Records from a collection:
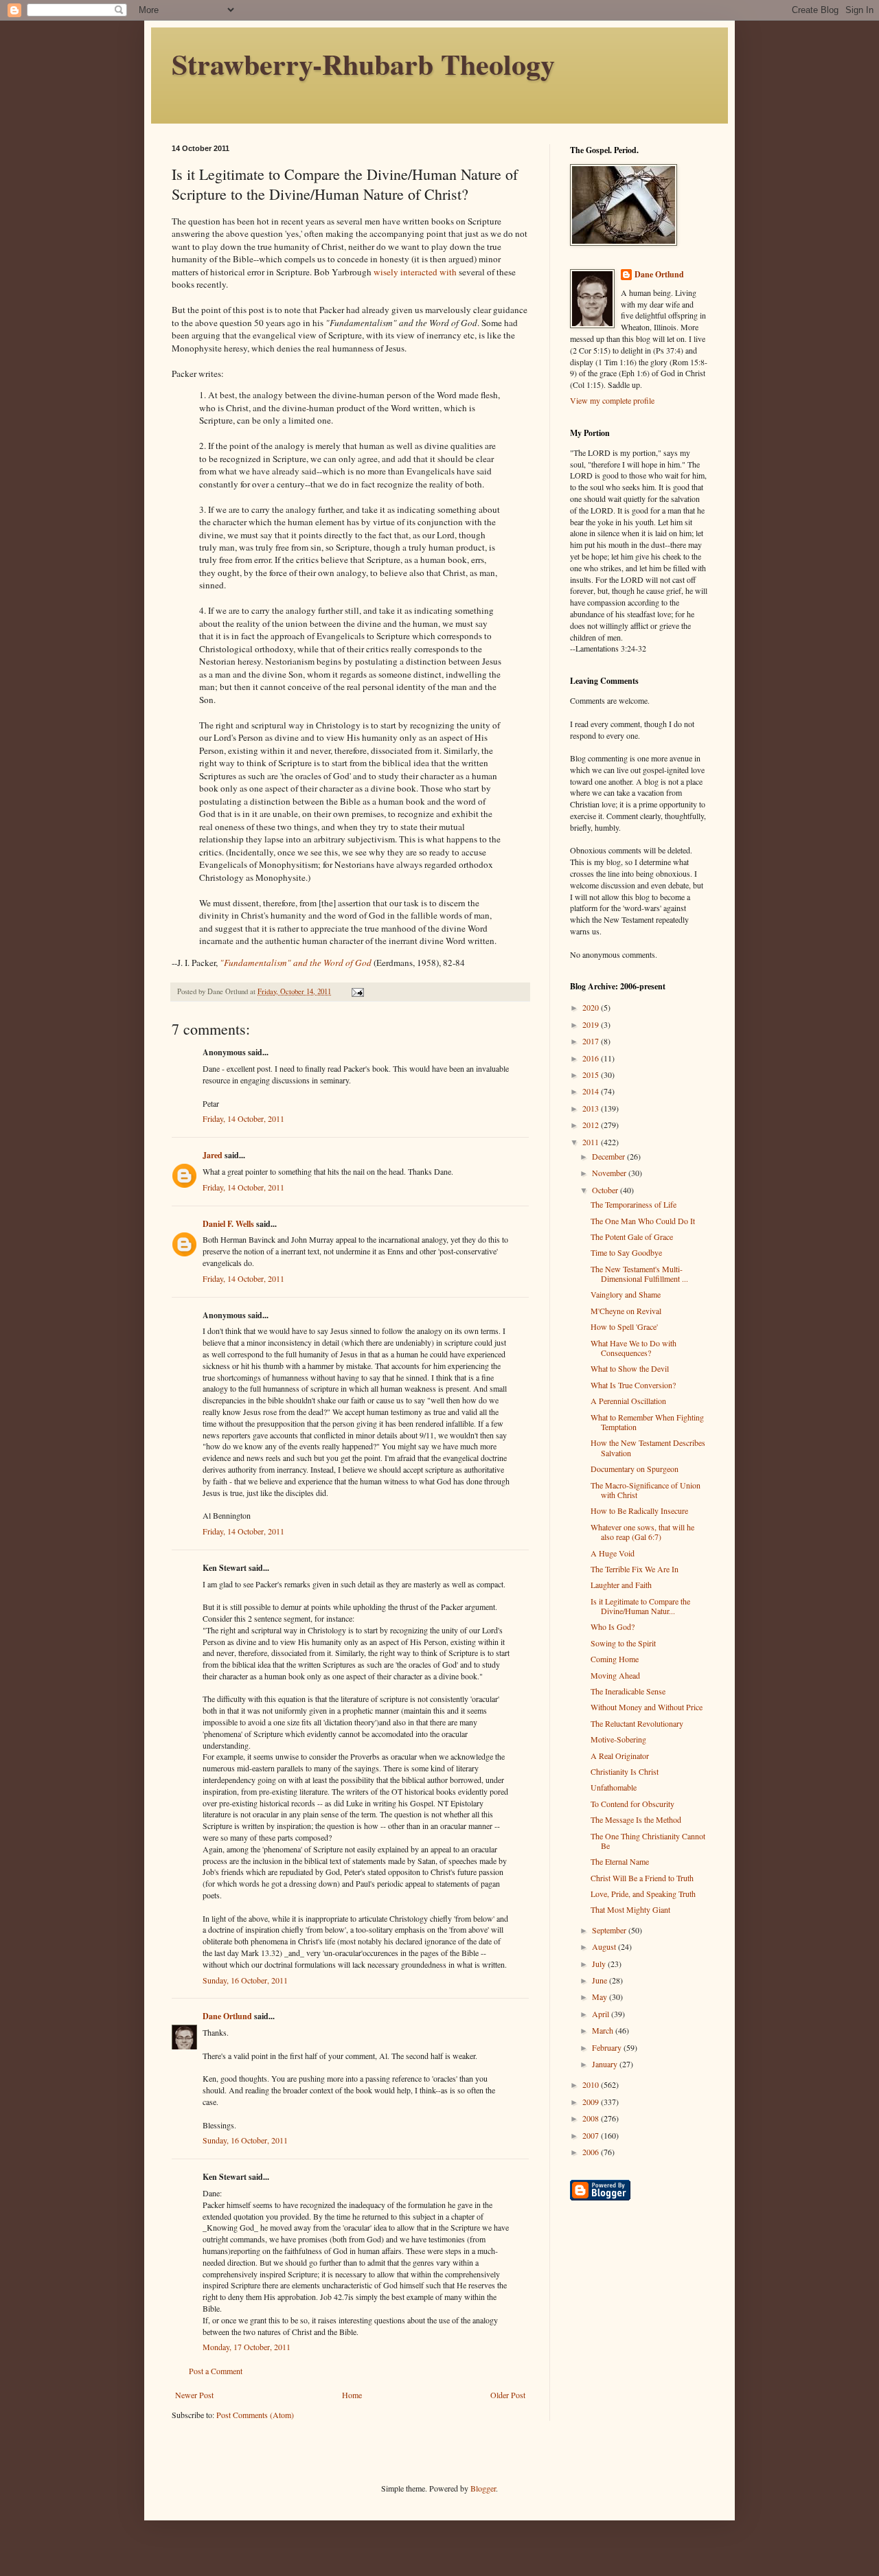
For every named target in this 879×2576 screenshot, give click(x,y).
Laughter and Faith (621, 1584)
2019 (591, 1024)
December (609, 1156)
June (600, 1980)
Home (352, 2394)
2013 (591, 1108)
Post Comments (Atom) (255, 2414)
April (601, 2013)
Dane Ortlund (227, 2016)
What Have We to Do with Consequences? (633, 1347)
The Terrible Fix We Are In (634, 1568)
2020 (591, 1007)
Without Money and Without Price (647, 1706)
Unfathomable (614, 1787)
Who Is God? (613, 1626)
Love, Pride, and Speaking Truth (643, 1893)
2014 (591, 1090)
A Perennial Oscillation (628, 1400)
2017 (591, 1040)
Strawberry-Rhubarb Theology (363, 63)
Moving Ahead (615, 1675)
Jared (212, 1155)
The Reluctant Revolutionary (637, 1723)
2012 (591, 1124)
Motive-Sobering (618, 1739)
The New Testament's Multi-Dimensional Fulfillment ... (639, 1273)
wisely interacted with (415, 272)
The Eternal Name (620, 1861)
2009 (591, 2101)
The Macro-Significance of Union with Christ (645, 1490)
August (605, 1946)
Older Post (507, 2394)
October (606, 1189)
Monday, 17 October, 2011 (246, 2346)
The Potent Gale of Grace (632, 1236)
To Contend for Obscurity (632, 1803)
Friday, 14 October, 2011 (243, 1118)
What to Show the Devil (630, 1368)
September (610, 1929)
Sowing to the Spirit (623, 1642)
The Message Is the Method (636, 1819)
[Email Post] (357, 991)
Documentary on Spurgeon (634, 1468)
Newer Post (194, 2394)
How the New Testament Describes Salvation (648, 1447)
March (603, 2030)
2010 (591, 2084)
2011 (591, 1141)
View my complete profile (612, 400)
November (610, 1172)
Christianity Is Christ (625, 1771)
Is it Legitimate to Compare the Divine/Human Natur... (640, 1606)
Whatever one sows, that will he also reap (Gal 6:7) (642, 1531)
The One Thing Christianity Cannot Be (648, 1840)
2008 (591, 2118)
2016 (591, 1058)
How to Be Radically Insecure (639, 1510)
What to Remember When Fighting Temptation (647, 1422)
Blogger (483, 2488)
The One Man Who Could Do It (643, 1220)
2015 (591, 1074)
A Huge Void (613, 1553)
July (600, 1963)
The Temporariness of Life (633, 1204)
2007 (591, 2135)
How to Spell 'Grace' (624, 1326)
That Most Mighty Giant (630, 1909)
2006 (591, 2151)
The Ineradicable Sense (628, 1691)
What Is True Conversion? (633, 1384)
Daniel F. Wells (228, 1224)
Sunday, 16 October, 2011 (245, 1980)
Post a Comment (215, 2370)
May (600, 1996)
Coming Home (615, 1658)
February (608, 2047)
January (605, 2063)
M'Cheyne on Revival (626, 1310)
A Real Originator (620, 1755)
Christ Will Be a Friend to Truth (642, 1877)
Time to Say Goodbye (626, 1252)
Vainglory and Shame (626, 1294)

Problem description
Would you please repeat exactly the lines above, starting at the line with "wisely interacted with (415, 272)" and stopping at the line with "How to Be Radically Insecure (639, 1510)", both included?

Answer box
wisely interacted with (415, 272)
The Eternal Name (620, 1861)
2009 (591, 2101)
The Macro-Significance of Union with Christ (645, 1490)
August (605, 1946)
Older Post (507, 2394)
October (606, 1189)
Monday, 17 October, 2011 (246, 2346)
The Potent Gale of Grace (632, 1236)
To Contend for Obscurity (632, 1803)
Friday, 14 October, 2011 (243, 1118)
What to Show the Devil (630, 1368)
September (610, 1929)
Sowing to the Spirit (623, 1642)
The Message Is the Method (636, 1819)
[Email Post] (357, 991)
Documentary on Spurgeon (634, 1468)
Newer Post (194, 2394)
How the New Testament Describes Salvation (648, 1447)
March (603, 2030)
2010 (591, 2084)
2011 (591, 1141)
View my complete profile (612, 400)
November (610, 1172)
Christianity Is Christ (625, 1771)
Is it Legitimate to Compare the Divine/Human Natur... (640, 1606)
Whatever one sows, that will he also reap (Gal 6:7) (642, 1531)
The One Thing Christianity Cannot Be (648, 1840)
2008 (591, 2118)
2016 (591, 1058)
How to Be Radically Insecure (639, 1510)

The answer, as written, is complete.